Around January 1, 1993
Shanahan–Davis Contract and Arbitration Dispute (1993–1998)
A multi-year contract-payment dispute over roughly $250,000 that moved from early-1990s arbitration into public accusations after Mike Shanahan became Denver's head coach in 1995, culminating in Raiders executives circulating arbitration paperwork and threatening legal action in 1998 [15][18].
Quick Facts
What Happened
After Mike Shanahan's departure from the Raiders organization, he asserted that Al Davis owed him approximately $250,000 under a prior contract; the matter involved NFL arbitration in the early 1990s [15]. When Shanahan became the Broncos' head coach in 1995 he brought the dispute back into the public eye, publicly stating that Davis "told me that if I went to the Broncos, he wouldn't pay me the $250,000 he owed me" [15]. Raiders executives later countered by distributing a 1993 arbitration document they said showed a much smaller amount (reported as $32,625 by the club) and accused Shanahan of perjury, turning a contract disagreement into public recrimination [18]. In late 1997 and early 1998 the exchange escalated: Shanahan suggested Davis give disputed funds to the Oakland Unified School District, and Raiders CEO Amy Trask called Shanahan's public statements "pure, unadulterated malice" while warning of possible libel or slander litigation [18][15]. The back-and-forth mixed on-field rivalry with off-field legal-threat rhetoric and received sustained local coverage through 1998 [16][18].
What They Said
“He told me that if I went to the Broncos, he wouldn't pay me the $250,000 he owed me.”

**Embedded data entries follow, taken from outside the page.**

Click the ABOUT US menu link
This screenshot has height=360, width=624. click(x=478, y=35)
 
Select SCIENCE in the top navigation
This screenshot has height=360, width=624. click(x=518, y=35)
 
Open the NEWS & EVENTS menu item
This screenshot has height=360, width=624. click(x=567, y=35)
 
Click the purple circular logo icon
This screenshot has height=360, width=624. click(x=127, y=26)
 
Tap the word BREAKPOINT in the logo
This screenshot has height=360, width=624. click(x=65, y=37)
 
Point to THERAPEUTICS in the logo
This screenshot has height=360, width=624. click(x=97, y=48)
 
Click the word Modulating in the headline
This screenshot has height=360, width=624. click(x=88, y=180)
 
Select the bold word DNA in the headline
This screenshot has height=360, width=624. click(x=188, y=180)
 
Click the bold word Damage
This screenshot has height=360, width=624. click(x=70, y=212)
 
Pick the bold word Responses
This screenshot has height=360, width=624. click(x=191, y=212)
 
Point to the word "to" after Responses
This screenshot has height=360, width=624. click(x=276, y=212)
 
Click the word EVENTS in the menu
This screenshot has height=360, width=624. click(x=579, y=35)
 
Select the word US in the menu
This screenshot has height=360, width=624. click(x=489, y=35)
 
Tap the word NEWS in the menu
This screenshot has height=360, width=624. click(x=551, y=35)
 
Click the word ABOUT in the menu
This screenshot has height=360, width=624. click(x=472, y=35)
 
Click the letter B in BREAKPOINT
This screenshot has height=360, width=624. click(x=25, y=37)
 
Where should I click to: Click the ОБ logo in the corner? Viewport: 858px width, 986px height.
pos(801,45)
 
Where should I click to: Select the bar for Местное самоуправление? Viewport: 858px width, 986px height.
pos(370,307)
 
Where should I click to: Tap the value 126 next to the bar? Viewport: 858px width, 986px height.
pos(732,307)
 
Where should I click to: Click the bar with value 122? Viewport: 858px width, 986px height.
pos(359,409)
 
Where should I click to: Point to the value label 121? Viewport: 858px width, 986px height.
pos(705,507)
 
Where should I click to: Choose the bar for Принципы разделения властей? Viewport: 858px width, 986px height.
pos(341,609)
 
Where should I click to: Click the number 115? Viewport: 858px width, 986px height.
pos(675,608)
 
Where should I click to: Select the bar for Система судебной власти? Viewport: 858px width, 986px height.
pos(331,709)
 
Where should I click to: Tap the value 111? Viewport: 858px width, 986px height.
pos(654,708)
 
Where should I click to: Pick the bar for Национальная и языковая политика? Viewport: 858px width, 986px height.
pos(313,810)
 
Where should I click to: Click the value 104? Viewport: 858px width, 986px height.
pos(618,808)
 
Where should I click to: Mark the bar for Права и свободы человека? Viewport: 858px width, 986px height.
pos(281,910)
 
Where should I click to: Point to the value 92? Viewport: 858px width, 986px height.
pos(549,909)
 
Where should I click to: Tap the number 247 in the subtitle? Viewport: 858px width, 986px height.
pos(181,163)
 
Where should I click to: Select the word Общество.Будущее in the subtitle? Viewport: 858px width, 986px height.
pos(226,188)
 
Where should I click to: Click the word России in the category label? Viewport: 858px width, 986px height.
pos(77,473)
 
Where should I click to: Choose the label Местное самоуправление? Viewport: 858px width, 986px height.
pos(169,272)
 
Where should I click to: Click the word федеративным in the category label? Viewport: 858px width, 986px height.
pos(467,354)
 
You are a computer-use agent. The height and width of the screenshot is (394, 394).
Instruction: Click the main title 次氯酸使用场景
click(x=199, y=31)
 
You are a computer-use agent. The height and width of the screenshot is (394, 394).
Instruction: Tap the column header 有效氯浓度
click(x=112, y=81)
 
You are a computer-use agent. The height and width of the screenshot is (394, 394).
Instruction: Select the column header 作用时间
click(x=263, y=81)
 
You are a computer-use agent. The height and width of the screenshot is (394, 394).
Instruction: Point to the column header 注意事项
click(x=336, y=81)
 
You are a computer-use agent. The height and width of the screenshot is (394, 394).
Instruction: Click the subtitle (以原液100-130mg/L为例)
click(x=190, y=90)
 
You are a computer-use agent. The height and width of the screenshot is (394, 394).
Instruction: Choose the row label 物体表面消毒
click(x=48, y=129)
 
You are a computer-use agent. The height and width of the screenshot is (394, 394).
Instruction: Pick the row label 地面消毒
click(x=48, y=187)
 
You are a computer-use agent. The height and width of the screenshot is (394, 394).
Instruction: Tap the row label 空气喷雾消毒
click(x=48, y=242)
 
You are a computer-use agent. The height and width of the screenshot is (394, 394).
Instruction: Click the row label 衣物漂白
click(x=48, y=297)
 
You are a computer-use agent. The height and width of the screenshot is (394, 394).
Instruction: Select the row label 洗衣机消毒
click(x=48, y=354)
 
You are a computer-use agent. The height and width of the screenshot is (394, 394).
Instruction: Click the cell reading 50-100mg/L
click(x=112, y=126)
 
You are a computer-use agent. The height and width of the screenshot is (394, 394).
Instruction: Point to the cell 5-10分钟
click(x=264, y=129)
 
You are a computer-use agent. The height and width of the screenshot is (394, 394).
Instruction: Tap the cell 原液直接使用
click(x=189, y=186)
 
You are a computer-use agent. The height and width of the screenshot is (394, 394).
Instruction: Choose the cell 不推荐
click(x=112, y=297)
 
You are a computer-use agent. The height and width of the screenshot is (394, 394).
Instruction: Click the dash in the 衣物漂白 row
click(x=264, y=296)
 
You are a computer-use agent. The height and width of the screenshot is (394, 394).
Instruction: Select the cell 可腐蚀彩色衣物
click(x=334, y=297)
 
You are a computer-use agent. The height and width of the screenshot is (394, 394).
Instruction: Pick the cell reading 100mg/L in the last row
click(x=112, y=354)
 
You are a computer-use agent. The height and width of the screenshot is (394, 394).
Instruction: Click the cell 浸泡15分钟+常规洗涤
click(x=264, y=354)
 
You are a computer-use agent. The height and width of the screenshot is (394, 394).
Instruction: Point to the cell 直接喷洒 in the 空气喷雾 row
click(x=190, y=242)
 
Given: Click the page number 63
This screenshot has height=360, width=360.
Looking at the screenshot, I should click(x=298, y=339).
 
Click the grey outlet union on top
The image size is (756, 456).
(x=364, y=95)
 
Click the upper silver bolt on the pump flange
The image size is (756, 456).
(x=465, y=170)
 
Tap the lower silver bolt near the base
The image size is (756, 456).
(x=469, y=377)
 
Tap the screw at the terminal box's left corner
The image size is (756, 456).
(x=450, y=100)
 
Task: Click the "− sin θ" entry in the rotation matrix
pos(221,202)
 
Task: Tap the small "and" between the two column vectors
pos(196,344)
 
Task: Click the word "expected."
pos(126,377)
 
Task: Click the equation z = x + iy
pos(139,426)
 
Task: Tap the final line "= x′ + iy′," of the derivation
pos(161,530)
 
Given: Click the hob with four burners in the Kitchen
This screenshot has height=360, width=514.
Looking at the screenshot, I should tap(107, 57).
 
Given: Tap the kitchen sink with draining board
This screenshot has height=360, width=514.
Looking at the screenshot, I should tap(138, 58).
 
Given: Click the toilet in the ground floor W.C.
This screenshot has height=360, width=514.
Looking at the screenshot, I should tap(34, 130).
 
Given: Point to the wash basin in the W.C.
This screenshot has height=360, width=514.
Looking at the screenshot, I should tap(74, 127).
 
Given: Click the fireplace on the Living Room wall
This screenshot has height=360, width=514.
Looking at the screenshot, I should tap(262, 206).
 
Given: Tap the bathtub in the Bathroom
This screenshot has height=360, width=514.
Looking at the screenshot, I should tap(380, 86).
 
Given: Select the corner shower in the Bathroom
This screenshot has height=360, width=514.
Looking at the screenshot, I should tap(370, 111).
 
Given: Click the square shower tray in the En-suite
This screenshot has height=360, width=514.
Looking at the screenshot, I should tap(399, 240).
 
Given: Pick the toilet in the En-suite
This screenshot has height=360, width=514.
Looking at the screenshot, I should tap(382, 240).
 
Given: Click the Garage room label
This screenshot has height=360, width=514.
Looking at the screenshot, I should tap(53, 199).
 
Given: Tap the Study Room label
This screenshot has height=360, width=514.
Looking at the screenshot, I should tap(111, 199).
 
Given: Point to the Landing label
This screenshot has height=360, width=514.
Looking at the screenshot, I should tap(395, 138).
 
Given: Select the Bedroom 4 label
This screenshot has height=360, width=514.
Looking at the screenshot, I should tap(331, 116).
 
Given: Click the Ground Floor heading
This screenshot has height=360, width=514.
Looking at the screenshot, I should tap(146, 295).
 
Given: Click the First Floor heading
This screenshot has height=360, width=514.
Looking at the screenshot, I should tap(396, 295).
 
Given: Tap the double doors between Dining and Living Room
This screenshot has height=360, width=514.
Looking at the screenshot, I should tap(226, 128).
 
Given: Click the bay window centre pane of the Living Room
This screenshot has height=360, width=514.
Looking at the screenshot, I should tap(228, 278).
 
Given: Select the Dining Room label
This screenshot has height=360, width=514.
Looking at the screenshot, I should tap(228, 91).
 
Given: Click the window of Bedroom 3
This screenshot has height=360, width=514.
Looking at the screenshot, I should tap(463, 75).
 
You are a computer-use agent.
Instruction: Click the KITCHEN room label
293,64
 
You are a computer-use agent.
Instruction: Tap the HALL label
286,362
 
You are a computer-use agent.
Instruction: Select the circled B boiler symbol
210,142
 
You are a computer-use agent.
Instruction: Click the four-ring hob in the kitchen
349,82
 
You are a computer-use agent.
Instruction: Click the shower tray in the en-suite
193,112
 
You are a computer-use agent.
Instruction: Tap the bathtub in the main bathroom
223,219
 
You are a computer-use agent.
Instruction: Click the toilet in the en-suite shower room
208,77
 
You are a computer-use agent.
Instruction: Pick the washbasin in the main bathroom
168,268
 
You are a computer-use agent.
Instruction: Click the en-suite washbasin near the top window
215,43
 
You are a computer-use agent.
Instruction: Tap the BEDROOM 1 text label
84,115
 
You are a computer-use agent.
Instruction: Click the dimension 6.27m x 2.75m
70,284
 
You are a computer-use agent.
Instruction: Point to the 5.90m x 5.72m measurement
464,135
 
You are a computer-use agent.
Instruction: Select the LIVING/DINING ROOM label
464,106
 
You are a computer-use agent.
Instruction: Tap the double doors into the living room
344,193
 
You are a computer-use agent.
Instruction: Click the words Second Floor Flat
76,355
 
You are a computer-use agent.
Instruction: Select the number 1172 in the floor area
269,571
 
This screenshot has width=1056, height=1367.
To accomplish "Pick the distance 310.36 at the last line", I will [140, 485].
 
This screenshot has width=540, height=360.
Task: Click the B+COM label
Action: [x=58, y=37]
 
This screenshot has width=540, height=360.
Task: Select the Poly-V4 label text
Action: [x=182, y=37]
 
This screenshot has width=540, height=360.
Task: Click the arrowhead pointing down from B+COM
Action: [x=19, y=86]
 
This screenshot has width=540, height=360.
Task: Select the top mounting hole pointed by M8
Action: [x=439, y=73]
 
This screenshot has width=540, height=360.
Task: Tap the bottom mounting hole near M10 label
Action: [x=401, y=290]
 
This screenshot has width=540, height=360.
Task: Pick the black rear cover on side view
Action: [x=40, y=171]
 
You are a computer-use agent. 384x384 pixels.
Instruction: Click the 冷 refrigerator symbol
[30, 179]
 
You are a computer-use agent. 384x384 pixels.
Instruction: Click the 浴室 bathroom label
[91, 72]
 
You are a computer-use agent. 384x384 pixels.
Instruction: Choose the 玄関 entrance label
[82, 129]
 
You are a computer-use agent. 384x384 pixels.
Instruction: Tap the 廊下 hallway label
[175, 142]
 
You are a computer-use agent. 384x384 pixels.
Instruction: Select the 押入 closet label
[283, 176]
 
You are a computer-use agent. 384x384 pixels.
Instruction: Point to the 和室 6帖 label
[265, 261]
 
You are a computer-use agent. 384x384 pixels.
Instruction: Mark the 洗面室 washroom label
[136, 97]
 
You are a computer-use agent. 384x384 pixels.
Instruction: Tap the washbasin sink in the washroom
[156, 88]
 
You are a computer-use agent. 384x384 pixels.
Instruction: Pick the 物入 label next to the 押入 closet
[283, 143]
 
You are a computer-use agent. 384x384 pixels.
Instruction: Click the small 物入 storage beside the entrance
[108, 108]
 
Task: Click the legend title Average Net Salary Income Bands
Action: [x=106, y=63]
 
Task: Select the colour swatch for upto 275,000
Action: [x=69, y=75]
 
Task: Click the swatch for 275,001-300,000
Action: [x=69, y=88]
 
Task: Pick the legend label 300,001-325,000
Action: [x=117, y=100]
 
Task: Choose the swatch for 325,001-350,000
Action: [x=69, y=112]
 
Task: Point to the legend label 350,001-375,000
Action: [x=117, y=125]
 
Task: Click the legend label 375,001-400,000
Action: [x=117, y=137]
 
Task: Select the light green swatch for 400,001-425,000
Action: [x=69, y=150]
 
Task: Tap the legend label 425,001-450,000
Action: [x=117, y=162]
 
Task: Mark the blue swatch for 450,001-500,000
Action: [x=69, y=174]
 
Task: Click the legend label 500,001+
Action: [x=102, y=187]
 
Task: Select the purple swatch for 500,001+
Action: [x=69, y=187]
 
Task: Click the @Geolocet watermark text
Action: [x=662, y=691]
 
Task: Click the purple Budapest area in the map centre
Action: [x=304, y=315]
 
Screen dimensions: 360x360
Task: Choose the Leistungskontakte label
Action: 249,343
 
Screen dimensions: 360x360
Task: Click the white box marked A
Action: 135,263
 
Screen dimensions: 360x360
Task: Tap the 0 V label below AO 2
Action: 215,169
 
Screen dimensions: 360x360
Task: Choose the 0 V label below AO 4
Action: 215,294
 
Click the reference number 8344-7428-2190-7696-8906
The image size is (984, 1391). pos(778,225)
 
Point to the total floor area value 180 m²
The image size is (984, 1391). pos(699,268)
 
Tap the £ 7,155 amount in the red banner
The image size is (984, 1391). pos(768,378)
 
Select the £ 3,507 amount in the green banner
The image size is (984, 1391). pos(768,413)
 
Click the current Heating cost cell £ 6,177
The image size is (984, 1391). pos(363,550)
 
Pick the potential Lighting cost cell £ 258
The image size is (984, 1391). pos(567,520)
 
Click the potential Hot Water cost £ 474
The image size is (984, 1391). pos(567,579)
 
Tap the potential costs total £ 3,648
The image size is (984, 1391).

“This was not only a reckless disregard for the truth... This was pure, unadulterated malice with the intent to screw this team and its owner.”
Why It Matters
This dispute is the clearest example of a personal feud between a coach and an opposing owner affecting the Broncos–Raiders rivalry off the field. The contract/arbitration disagreement converted a compensation matter into a public, interpersonal clash between Shanahan and Davis, and produced an exchange of precise claims and counterclaims about arbitration numbers that reporters traced from 1995 through 1998 [15][18]. Understanding the payment/arbitration fight explains why meetings between the teams in the mid–to–late 1990s had an extra layer of personal animus and headline-grabbing commentary [16][18].
What Happened Next
By February 1998 Raiders executives had circulated arbitration paperwork and publicly threatened litigation; contemporaneous reports do not record a widely published court judgment resolving Shanahan's $250,000 claim, and the public exchange faded from major headlines after 1998 [18][15]. Subsequent histories of the rivalry treat the dispute as a late-1990s public feud rather than an ongoing legal saga, and Shanahan later joked about some anecdotes tied to the feud in media interviews [17][15].